_Exercise prompt_: Give back exactly the lines from the start of the listing to the line containing "Δελτία Τύπου (194, 108)", inclusive, and nothing beyond them.

_Material provided_:
Segment Open

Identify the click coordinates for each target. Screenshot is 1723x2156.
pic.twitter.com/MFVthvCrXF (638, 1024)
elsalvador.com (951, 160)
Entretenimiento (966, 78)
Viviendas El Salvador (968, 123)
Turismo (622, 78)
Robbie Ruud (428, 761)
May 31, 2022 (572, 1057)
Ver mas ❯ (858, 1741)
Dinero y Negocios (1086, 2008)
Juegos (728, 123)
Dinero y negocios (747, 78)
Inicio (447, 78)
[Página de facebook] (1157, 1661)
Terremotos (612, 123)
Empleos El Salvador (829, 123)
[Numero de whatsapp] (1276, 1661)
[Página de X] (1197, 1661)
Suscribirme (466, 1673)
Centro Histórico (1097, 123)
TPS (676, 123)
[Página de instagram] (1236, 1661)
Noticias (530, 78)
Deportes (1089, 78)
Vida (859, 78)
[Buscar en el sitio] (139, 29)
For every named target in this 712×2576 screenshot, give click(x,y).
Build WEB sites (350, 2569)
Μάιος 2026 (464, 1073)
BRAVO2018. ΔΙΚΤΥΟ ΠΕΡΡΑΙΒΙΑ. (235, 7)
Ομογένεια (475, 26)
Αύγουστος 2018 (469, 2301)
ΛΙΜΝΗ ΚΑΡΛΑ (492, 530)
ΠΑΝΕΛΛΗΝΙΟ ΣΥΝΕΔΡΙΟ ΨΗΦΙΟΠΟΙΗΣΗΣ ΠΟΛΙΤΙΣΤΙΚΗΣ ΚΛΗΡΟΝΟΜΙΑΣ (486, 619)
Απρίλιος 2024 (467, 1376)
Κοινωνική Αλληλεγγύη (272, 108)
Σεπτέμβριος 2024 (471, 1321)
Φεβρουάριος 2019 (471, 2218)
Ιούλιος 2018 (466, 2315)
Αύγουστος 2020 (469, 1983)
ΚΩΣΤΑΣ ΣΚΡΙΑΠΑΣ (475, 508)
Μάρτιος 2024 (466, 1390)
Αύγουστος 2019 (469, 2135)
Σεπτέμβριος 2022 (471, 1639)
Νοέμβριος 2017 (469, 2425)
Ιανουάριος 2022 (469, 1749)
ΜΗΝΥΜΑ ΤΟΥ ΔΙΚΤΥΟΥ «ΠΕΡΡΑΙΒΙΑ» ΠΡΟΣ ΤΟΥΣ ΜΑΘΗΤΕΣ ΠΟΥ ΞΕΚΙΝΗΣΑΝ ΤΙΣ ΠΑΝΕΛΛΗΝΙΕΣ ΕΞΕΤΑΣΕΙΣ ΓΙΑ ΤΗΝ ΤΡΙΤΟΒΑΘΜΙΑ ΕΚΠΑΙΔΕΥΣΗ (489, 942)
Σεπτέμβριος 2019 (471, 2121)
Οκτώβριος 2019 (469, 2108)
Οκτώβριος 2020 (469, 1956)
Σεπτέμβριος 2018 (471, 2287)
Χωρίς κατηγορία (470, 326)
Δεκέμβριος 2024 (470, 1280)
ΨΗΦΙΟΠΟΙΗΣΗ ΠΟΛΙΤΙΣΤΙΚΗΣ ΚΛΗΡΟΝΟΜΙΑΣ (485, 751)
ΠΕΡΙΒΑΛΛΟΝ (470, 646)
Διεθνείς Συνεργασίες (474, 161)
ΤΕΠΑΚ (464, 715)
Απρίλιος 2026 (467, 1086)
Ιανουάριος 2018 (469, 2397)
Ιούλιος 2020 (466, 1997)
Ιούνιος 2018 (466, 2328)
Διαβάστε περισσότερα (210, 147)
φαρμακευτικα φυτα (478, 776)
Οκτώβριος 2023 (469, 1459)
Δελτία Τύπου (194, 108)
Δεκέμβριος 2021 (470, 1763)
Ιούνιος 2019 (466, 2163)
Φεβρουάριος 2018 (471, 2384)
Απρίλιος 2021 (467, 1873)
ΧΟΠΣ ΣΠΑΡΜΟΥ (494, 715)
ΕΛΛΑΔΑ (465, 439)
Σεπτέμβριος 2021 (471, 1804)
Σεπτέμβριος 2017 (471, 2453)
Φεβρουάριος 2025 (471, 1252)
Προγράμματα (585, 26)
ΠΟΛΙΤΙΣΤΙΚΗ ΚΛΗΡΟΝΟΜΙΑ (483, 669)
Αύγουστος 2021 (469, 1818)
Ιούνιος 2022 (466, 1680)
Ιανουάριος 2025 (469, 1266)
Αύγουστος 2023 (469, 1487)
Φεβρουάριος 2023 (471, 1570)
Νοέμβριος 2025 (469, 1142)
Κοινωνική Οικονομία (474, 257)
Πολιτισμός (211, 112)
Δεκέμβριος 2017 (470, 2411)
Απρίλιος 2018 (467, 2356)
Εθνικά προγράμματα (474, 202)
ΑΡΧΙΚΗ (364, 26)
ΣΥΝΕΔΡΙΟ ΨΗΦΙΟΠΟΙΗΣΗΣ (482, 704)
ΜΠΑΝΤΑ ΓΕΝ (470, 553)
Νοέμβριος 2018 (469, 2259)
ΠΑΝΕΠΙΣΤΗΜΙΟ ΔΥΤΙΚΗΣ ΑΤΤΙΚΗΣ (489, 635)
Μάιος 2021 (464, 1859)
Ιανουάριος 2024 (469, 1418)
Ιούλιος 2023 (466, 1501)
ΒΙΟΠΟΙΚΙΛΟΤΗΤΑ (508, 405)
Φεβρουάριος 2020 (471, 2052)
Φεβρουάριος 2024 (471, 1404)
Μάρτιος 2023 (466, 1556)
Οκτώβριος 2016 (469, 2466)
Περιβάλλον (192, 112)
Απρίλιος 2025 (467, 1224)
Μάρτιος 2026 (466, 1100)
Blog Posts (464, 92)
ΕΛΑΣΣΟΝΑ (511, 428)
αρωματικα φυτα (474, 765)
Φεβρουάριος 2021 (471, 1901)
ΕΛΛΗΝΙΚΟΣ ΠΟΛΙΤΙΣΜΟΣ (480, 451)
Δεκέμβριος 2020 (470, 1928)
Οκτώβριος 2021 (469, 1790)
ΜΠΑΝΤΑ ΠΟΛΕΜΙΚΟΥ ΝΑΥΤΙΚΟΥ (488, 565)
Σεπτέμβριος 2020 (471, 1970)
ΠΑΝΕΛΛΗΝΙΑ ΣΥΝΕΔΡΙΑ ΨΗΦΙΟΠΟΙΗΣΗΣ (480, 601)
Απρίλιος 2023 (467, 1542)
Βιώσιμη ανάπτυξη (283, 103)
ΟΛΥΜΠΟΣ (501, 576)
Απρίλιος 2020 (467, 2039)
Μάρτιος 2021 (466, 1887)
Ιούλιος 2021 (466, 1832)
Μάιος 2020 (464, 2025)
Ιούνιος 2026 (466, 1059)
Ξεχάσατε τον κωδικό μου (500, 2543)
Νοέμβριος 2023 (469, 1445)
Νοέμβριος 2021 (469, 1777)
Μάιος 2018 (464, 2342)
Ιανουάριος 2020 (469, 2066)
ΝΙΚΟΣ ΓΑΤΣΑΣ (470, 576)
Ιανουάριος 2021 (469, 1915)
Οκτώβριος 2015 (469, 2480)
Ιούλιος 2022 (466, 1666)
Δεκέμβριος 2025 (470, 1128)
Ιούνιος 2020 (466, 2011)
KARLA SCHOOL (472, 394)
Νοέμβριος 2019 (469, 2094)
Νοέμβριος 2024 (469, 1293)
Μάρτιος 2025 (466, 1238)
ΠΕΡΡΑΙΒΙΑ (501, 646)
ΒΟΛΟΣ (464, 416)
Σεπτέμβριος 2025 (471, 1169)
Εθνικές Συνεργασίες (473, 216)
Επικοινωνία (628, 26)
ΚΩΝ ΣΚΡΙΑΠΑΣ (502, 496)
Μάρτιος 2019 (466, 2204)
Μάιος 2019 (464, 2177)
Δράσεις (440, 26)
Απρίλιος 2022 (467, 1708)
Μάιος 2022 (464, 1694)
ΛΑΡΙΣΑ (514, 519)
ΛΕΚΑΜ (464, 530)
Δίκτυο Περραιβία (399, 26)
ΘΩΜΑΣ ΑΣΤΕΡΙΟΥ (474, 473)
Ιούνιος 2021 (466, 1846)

Segment Closed

_Result below_:
Identify the click coordinates for each target. Screenshot is 1723x2156.
pic.twitter.com/MFVthvCrXF (638, 1024)
elsalvador.com (951, 160)
Entretenimiento (966, 78)
Viviendas El Salvador (968, 123)
Turismo (622, 78)
Robbie Ruud (428, 761)
May 31, 2022 (572, 1057)
Ver mas ❯ (858, 1741)
Dinero y Negocios (1086, 2008)
Juegos (728, 123)
Dinero y negocios (747, 78)
Inicio (447, 78)
[Página de facebook] (1157, 1661)
Terremotos (612, 123)
Empleos El Salvador (829, 123)
[Numero de whatsapp] (1276, 1661)
[Página de X] (1197, 1661)
Suscribirme (466, 1673)
Centro Histórico (1097, 123)
TPS (676, 123)
[Página de instagram] (1236, 1661)
Noticias (530, 78)
Deportes (1089, 78)
Vida (859, 78)
[Buscar en el sitio] (139, 29)
For every named target in this 712×2576 screenshot, give click(x,y).
Build WEB sites (350, 2569)
Μάιος 2026 (464, 1073)
BRAVO2018. ΔΙΚΤΥΟ ΠΕΡΡΑΙΒΙΑ. (235, 7)
Ομογένεια (475, 26)
Αύγουστος 2018 (469, 2301)
ΛΙΜΝΗ ΚΑΡΛΑ (492, 530)
ΠΑΝΕΛΛΗΝΙΟ ΣΥΝΕΔΡΙΟ ΨΗΦΙΟΠΟΙΗΣΗΣ ΠΟΛΙΤΙΣΤΙΚΗΣ ΚΛΗΡΟΝΟΜΙΑΣ (486, 619)
Απρίλιος 2024 (467, 1376)
Κοινωνική Αλληλεγγύη (272, 108)
Σεπτέμβριος 2024 (471, 1321)
Φεβρουάριος 2019 (471, 2218)
Ιούλιος 2018 (466, 2315)
Αύγουστος 2020 (469, 1983)
ΚΩΣΤΑΣ ΣΚΡΙΑΠΑΣ (475, 508)
Μάρτιος 2024 (466, 1390)
Αύγουστος 2019 (469, 2135)
Σεπτέμβριος 2022 (471, 1639)
Νοέμβριος 2017 (469, 2425)
Ιανουάριος 2022 (469, 1749)
ΜΗΝΥΜΑ ΤΟΥ ΔΙΚΤΥΟΥ «ΠΕΡΡΑΙΒΙΑ» ΠΡΟΣ ΤΟΥΣ ΜΑΘΗΤΕΣ ΠΟΥ ΞΕΚΙΝΗΣΑΝ ΤΙΣ ΠΑΝΕΛΛΗΝΙΕΣ ΕΞΕΤΑΣΕΙΣ ΓΙΑ ΤΗΝ ΤΡΙΤΟΒΑΘΜΙΑ ΕΚΠΑΙΔΕΥΣΗ (489, 942)
Σεπτέμβριος 2019 (471, 2121)
Οκτώβριος 2019 (469, 2108)
Οκτώβριος 2020 (469, 1956)
Σεπτέμβριος 2018 (471, 2287)
Χωρίς κατηγορία (470, 326)
Δεκέμβριος 2024 (470, 1280)
ΨΗΦΙΟΠΟΙΗΣΗ ΠΟΛΙΤΙΣΤΙΚΗΣ ΚΛΗΡΟΝΟΜΙΑΣ (485, 751)
ΠΕΡΙΒΑΛΛΟΝ (470, 646)
Διεθνείς Συνεργασίες (474, 161)
ΤΕΠΑΚ (464, 715)
Απρίλιος 2026 (467, 1086)
Ιανουάριος 2018 (469, 2397)
Ιούλιος 2020 (466, 1997)
Ιούνιος 2018 (466, 2328)
Διαβάστε περισσότερα (210, 147)
φαρμακευτικα φυτα (478, 776)
Οκτώβριος 2023 (469, 1459)
Δελτία Τύπου (194, 108)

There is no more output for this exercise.